Foi atendido. Pareceu-me que a Dorcas não gostou de eu ter mudado de merendeira
para auxiliar de secretaria. Fez uma cara! A Lourdes pelo contrário. Disse que
ficou muito contente de ver que eu tinha subido. Entro às sete e saio às onze
para o almoço. Volto às treze e volto às cinco. Fui na Dona Marta na hora do
almoço. Ela me contou da japonesada. Disse que a Elza Tikutan contou no Tikusá
um relato que todo mundo sorriu e achou grande coisa. Só ela, Dona Marta, é que
não gostou. Contou que comprou o telefone, rezou dez horas e desafiou o
Gohonzon. “Gohonzon, eu te desafio: mostre o seu poder. Eu quero o meu telefone
ligado bem depressa”. E o telefone foi ligado com só 14 dias, mas que foi só
por benefício do Gohonzon. Boba. Parece que nunca viu telefone. Se fosse algo
de extrema necessidade, mas desafiar brutalmente o Gohonzon só por status. Seria
mesmo benefício o que ela recebeu? Pode também ser castigo. Faz tempo que não vejo
o Galetti. Nem Nancy. Não quero nem pensar na Vitória. Depois do que ela me
fez, morreu. O Américo não dormiu ontem aqui. Soube que foi mandado embora da
firma. Preocupo-me: onde agora ele irá encontrar outro emprego? Deve ter ido
embora para São Paulo. E tomara que fique por lá. O Ita está firme no Dr. Gil.

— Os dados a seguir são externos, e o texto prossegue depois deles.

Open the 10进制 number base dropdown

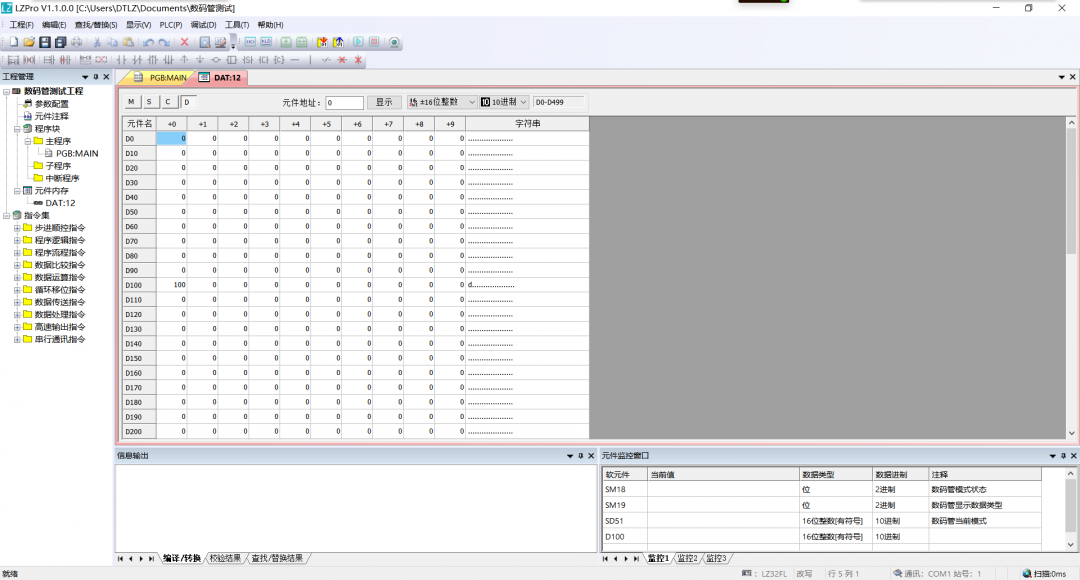tap(503, 102)
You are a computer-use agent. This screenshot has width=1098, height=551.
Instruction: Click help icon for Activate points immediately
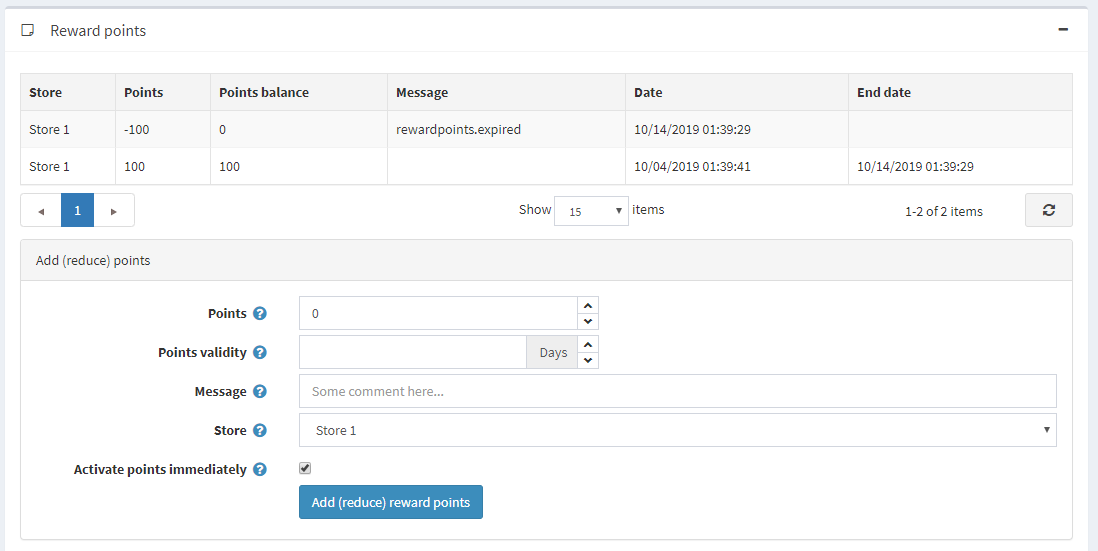[x=260, y=470]
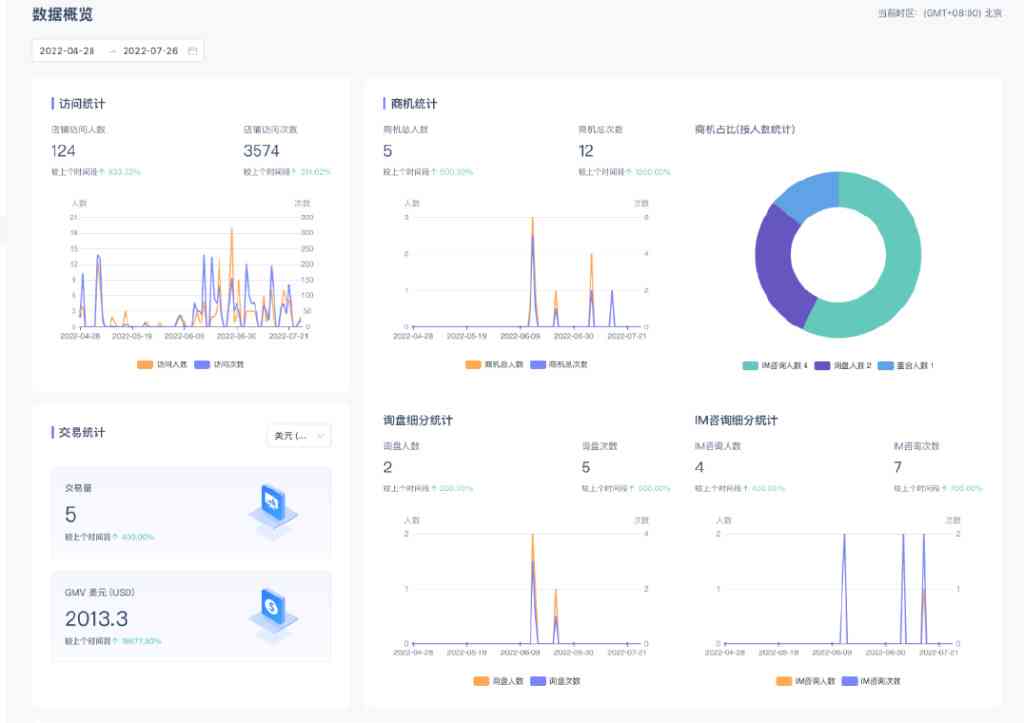The image size is (1024, 723).
Task: Click the purple IM咨询次数 legend marker
Action: (x=851, y=681)
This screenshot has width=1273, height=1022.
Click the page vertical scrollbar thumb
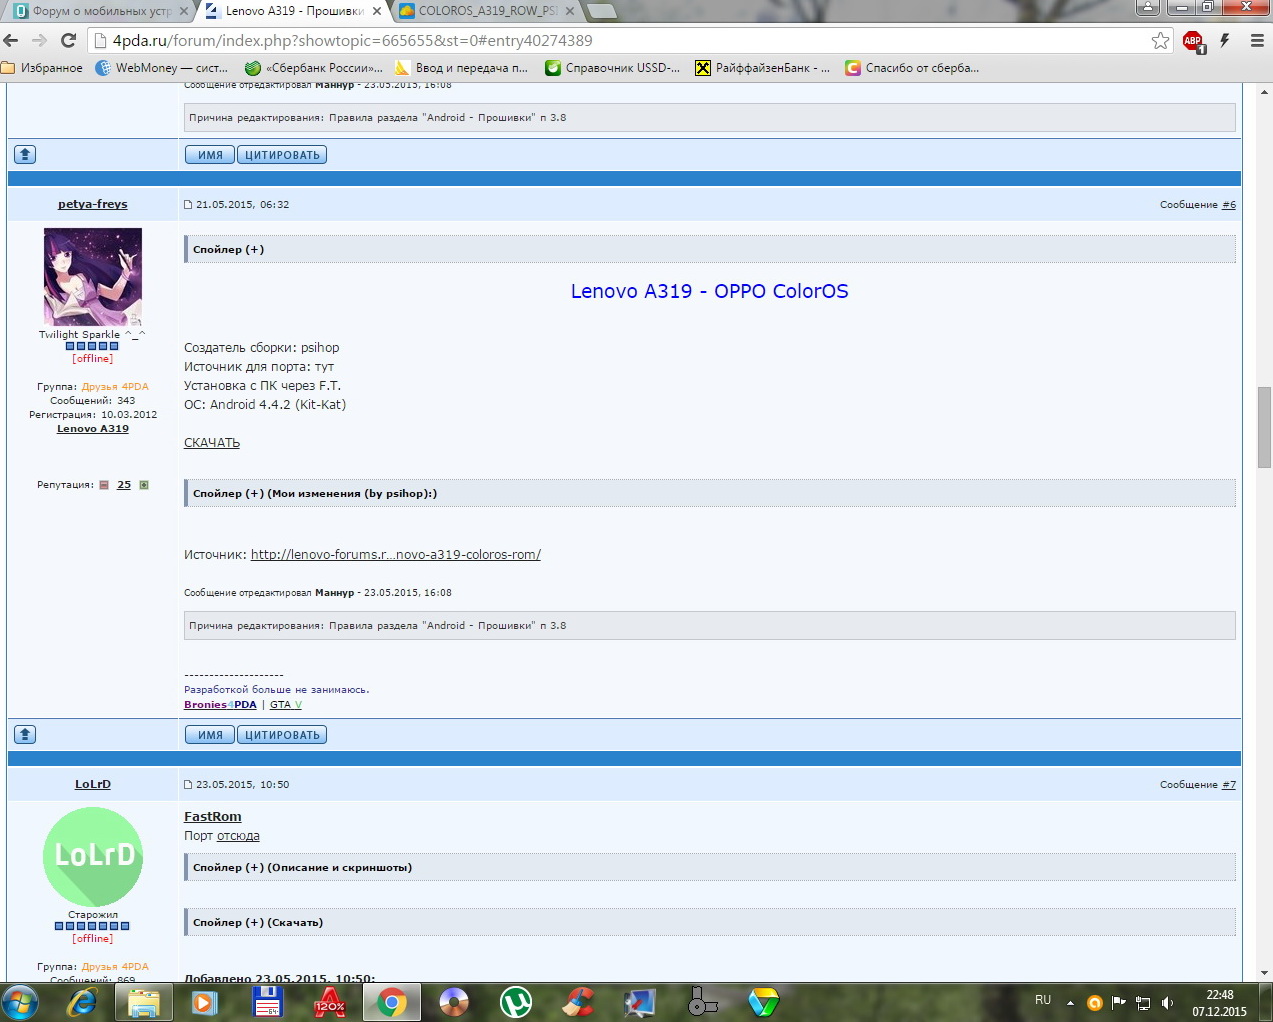[1264, 426]
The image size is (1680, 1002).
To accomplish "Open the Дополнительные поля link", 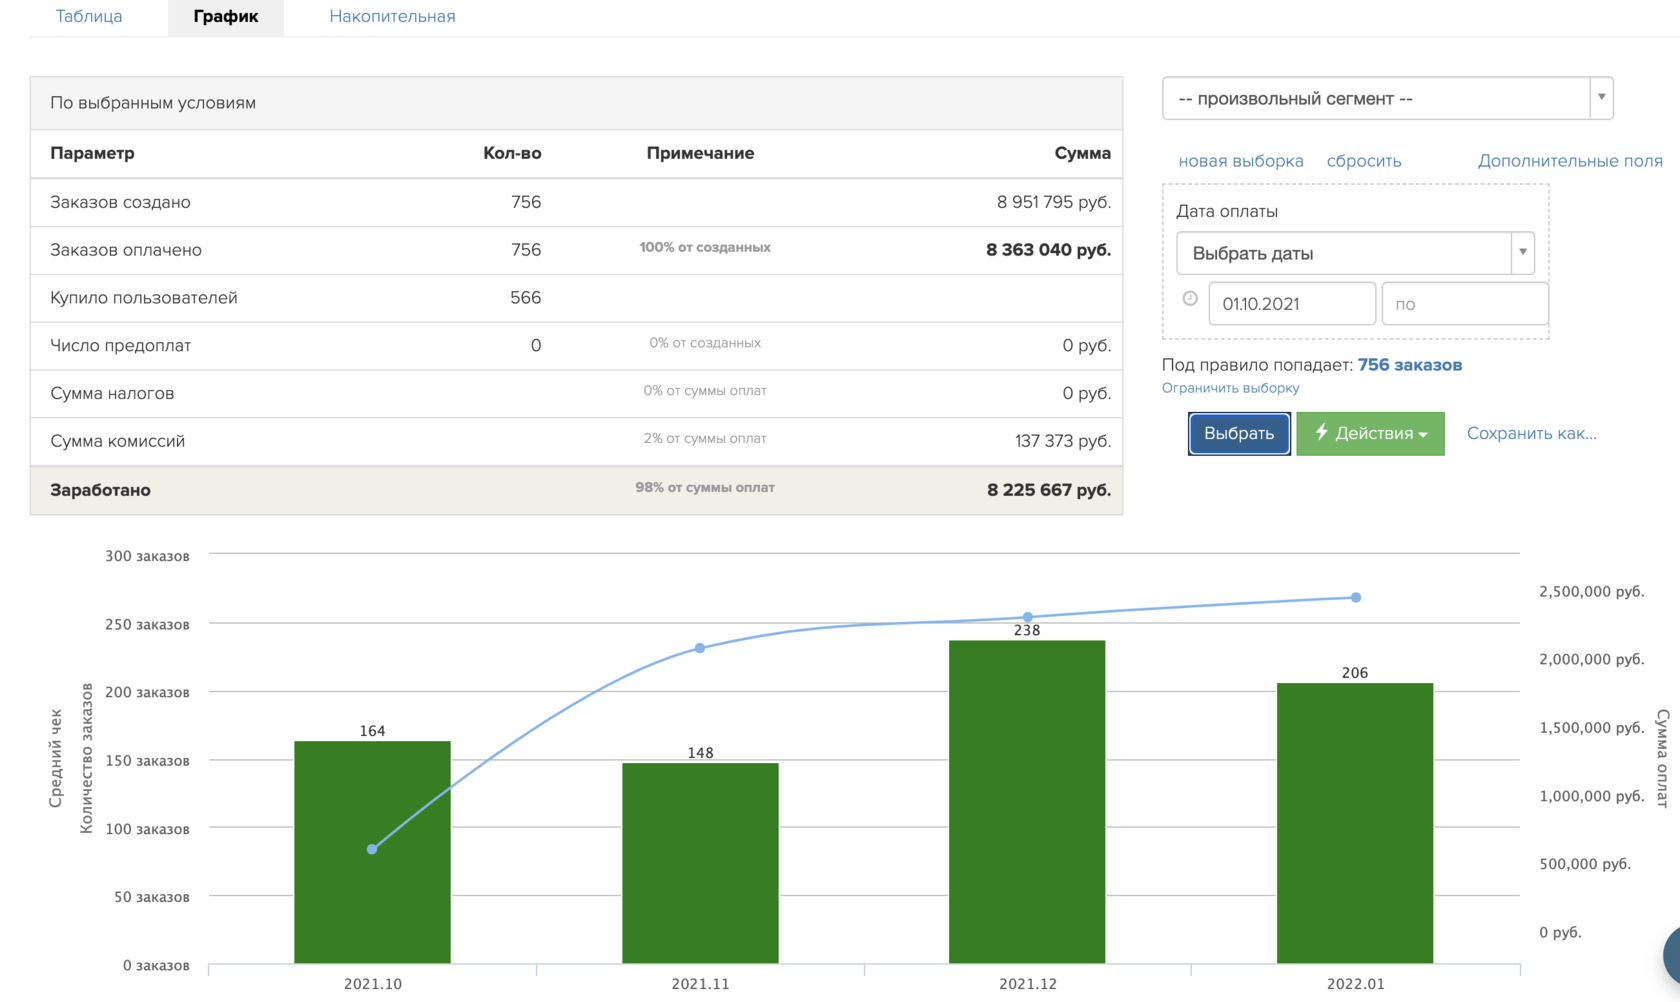I will [x=1570, y=161].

Mas a meta dele não é essa. Quer chegar na Papelão. Torço por ele. O João
precisa por na cabeça que modelação não é coisa para ele. Deve por na cabeça
metas mais altas. Por exemplo: cultura, Vivaldo. Bahia, ou qualquer outro lugar
centro de cultura que não seja Suzano. Vitória e Elias vieram no sábado. Pediram
que eu fosse assinar o casamento. Não assino. Me esqueçam. Nunca a Vitória
precisou de mim pra nada. Eu sou a última a saber das coisas, quando deveria
ser a primeira. Vocês me jogam no lixo, me esperam apodrecer e depois ainda vêm
querendo tirar algum proveito? Saí e deixei-os sozinhos na cozinha. Quando
voltei, já não estavam mais. É bom que nunca mais pisem aqui.
Clotilde Costa Sampaio nasceu em 17 de maio de 1940 em Santa Cruz do Rio Pardo, SP e faleceu em 17 de janeiro de 2010 em Mogi das Cruzes, SP. Poeta desde os 23 anos quando, viúva com dois filhos, conheceu o grande amor de sua vida e com ele teve mais dois filhos, em SP, capital. Construiu sua casa em Suzano, SP. Alternava períodos em Salvador, BA, momento em que sua obra ganhou e alcançou novo vigor poético. Deixou os filhos João, Vitória, Itamaraty, Jussara e Tarcila.